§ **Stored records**
+ + + + +

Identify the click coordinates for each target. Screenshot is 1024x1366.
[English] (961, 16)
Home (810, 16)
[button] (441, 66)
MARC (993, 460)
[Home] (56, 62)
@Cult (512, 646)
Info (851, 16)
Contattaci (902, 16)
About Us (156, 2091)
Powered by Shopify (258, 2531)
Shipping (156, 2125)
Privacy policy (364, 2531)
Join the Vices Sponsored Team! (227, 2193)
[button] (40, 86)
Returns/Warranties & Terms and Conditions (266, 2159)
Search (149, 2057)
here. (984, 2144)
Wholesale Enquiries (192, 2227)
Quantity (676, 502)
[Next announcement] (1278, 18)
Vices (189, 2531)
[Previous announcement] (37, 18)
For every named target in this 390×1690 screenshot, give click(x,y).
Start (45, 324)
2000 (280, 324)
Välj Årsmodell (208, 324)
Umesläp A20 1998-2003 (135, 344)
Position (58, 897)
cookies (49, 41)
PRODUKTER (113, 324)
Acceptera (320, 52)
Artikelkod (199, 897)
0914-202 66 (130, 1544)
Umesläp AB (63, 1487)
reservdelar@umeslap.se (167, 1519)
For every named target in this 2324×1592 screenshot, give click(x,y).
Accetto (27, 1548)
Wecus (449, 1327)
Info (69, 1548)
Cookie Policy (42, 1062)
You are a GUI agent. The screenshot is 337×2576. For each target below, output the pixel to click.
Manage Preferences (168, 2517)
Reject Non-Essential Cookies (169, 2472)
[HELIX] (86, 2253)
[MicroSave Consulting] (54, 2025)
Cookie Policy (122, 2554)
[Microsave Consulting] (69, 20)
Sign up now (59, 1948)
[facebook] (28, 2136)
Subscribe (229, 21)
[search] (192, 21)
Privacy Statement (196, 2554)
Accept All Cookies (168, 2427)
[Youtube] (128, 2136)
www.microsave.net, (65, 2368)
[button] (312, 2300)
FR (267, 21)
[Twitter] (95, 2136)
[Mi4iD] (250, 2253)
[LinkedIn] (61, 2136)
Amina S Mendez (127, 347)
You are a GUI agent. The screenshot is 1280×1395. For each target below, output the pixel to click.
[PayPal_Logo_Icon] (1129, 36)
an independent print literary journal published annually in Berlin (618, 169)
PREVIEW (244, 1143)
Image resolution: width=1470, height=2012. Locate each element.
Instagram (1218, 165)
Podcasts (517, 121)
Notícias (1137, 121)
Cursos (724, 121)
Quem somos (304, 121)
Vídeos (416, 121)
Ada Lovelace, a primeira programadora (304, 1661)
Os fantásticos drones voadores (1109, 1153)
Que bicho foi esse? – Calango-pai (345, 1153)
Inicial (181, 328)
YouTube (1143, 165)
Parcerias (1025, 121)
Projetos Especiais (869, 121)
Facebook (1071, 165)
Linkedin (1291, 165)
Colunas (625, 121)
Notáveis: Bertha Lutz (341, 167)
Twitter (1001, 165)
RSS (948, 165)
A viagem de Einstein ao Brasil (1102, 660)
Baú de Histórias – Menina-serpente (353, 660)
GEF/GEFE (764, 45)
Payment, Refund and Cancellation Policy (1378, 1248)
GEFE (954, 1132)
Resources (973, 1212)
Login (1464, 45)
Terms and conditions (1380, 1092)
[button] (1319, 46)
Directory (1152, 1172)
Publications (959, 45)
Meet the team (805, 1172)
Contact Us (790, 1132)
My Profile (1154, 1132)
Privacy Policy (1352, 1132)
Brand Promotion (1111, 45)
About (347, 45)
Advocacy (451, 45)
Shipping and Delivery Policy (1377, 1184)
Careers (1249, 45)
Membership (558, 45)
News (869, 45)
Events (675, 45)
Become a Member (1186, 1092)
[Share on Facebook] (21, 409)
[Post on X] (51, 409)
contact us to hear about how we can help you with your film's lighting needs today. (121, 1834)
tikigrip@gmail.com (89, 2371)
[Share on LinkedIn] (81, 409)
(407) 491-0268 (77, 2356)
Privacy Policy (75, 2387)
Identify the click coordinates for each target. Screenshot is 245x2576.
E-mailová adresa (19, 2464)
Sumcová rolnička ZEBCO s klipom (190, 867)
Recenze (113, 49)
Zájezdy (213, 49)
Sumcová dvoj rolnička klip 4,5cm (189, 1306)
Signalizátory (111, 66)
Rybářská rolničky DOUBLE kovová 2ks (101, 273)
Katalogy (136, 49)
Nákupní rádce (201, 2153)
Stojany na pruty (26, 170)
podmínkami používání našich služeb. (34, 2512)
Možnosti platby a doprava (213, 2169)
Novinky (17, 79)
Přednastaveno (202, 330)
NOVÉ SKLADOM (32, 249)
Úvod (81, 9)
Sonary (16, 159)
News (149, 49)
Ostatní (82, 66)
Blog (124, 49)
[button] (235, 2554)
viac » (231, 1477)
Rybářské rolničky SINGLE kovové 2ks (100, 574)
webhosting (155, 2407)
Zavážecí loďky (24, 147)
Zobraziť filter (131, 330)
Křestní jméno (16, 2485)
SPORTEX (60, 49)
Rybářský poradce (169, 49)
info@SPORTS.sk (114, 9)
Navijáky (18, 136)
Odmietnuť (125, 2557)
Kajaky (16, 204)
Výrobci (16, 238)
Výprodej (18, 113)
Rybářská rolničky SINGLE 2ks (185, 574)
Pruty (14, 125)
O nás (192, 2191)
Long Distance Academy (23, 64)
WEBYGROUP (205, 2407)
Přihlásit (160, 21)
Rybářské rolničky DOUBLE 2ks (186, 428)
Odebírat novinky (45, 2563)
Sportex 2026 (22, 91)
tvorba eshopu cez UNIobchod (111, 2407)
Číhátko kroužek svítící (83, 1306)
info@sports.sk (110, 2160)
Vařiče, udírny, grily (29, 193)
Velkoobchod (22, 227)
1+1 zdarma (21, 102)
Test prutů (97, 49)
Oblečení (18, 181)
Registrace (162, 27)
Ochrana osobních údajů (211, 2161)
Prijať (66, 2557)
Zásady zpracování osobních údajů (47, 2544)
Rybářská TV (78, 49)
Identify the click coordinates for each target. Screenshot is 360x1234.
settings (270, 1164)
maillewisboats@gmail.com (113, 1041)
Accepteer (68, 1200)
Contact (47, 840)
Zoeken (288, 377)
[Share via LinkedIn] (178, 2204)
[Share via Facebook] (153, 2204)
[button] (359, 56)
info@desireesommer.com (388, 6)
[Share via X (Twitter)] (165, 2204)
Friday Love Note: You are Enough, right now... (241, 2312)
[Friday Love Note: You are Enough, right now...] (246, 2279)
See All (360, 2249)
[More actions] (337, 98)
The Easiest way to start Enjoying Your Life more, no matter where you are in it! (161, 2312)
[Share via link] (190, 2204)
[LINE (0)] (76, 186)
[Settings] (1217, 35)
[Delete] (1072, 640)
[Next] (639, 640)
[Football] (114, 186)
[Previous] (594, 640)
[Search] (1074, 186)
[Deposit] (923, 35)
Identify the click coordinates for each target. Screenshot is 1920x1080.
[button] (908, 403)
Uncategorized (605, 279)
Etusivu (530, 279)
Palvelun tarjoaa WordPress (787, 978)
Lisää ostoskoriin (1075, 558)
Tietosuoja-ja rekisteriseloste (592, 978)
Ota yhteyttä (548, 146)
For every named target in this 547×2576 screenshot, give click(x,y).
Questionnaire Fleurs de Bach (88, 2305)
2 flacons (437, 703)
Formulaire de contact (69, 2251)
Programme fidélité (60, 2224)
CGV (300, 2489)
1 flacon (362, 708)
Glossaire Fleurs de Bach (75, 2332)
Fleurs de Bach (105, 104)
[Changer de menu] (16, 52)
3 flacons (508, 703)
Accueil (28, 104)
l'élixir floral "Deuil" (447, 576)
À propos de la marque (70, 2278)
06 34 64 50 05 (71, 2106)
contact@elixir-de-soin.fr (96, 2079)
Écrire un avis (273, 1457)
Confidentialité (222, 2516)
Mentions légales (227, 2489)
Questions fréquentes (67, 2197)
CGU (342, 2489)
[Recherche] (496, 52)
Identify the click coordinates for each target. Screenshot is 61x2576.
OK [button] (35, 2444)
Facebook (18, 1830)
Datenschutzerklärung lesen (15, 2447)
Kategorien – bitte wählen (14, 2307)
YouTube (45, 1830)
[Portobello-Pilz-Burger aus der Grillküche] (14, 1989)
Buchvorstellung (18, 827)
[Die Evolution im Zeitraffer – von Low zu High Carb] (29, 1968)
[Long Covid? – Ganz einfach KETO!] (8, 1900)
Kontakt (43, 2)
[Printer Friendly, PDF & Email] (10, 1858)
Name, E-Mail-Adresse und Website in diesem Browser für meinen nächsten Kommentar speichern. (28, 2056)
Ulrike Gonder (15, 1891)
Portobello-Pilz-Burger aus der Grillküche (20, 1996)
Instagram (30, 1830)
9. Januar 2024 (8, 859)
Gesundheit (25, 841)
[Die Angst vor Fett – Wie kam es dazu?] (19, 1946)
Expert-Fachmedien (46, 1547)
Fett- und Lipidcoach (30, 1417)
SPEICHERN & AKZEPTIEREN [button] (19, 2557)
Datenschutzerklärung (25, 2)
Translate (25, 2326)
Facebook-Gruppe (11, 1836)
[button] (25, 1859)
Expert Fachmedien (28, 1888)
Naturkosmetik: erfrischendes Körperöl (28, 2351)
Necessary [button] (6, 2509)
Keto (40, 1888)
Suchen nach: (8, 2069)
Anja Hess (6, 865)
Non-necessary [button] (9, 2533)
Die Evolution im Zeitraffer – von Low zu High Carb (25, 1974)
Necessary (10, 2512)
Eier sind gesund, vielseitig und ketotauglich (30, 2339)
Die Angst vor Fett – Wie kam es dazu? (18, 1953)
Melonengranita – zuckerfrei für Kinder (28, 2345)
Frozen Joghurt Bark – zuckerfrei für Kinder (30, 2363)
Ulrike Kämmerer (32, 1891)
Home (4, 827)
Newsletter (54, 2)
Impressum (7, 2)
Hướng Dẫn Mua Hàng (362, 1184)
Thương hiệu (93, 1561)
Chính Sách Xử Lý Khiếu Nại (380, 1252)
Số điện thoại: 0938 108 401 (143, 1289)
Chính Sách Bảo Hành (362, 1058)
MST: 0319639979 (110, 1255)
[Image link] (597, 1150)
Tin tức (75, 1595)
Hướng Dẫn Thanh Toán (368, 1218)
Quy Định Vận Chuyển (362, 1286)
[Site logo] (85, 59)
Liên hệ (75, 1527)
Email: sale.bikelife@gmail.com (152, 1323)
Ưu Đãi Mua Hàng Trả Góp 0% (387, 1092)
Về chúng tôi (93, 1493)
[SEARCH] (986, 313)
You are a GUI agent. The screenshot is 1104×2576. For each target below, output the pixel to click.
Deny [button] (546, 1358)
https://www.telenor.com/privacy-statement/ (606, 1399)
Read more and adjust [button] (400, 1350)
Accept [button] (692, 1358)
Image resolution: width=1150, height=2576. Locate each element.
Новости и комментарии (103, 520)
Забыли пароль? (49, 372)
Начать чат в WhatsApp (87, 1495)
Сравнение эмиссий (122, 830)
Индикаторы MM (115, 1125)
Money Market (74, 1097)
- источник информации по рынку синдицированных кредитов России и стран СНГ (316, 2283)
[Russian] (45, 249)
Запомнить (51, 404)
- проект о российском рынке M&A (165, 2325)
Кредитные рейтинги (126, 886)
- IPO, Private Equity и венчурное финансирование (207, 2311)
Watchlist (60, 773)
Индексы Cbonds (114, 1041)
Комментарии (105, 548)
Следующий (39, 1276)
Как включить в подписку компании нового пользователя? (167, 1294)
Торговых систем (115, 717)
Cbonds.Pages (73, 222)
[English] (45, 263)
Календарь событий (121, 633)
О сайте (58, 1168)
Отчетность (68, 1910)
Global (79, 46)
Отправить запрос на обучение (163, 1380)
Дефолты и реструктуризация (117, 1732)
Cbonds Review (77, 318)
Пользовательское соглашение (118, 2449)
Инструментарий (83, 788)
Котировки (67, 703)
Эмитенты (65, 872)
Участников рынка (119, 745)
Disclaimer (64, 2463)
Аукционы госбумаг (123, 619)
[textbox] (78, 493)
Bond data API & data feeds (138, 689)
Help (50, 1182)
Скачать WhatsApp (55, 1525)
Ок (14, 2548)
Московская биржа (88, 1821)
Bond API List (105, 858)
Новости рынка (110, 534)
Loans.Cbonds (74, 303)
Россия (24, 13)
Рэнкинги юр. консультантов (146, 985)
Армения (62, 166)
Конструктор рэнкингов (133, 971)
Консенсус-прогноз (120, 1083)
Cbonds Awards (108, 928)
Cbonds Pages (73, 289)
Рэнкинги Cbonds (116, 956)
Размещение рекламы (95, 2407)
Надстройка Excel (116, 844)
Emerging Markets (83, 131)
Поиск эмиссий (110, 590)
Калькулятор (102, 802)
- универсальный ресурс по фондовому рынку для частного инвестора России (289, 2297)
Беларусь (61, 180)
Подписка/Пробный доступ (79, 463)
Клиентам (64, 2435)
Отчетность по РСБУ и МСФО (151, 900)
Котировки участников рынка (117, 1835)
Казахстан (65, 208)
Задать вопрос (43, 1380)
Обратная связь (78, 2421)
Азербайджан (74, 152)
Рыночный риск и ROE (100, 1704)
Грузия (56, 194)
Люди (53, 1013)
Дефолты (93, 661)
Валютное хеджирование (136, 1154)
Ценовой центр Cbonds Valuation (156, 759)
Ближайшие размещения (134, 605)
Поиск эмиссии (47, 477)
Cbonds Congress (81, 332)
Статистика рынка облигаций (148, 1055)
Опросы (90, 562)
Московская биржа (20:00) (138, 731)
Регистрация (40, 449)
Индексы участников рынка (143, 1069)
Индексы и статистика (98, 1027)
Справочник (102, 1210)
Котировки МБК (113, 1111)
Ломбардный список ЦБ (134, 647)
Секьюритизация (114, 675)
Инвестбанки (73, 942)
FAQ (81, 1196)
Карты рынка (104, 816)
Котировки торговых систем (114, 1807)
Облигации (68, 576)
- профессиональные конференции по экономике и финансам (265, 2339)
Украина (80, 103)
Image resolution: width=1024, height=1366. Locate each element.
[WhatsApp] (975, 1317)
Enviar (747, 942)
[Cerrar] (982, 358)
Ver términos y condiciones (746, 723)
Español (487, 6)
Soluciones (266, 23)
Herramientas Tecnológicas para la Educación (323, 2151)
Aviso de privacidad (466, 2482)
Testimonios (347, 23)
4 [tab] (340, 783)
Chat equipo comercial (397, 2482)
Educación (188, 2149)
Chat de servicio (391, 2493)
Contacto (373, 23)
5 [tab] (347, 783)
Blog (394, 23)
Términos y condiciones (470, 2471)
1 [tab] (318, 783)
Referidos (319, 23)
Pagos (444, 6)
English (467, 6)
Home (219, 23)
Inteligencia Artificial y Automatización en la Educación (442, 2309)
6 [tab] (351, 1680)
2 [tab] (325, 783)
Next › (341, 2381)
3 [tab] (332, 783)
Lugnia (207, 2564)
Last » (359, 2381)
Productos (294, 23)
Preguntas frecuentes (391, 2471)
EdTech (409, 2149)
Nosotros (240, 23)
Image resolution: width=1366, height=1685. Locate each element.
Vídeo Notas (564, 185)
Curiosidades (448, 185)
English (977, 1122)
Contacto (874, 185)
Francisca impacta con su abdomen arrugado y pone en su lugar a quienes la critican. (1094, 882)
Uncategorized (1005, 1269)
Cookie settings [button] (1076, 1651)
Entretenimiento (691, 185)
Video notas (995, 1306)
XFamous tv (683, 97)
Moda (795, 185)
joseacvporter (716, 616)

+ + + + +

§ **The problem**
Extract, please, the lines from the start of the entries above through the one with "[Previous announcement] (37, 18)", both included, reproducing each exactly and adding nothing.

§ **Exercise answer**
Identify the click coordinates for each target. Screenshot is 1024x1366.
[English] (961, 16)
Home (810, 16)
[button] (441, 66)
MARC (993, 460)
[Home] (56, 62)
@Cult (512, 646)
Info (851, 16)
Contattaci (902, 16)
About Us (156, 2091)
Powered by Shopify (258, 2531)
Shipping (156, 2125)
Privacy policy (364, 2531)
Join the Vices Sponsored Team! (227, 2193)
[button] (40, 86)
Returns/Warranties & Terms and Conditions (266, 2159)
Search (149, 2057)
here. (984, 2144)
Wholesale Enquiries (192, 2227)
Quantity (676, 502)
[Next announcement] (1278, 18)
Vices (189, 2531)
[Previous announcement] (37, 18)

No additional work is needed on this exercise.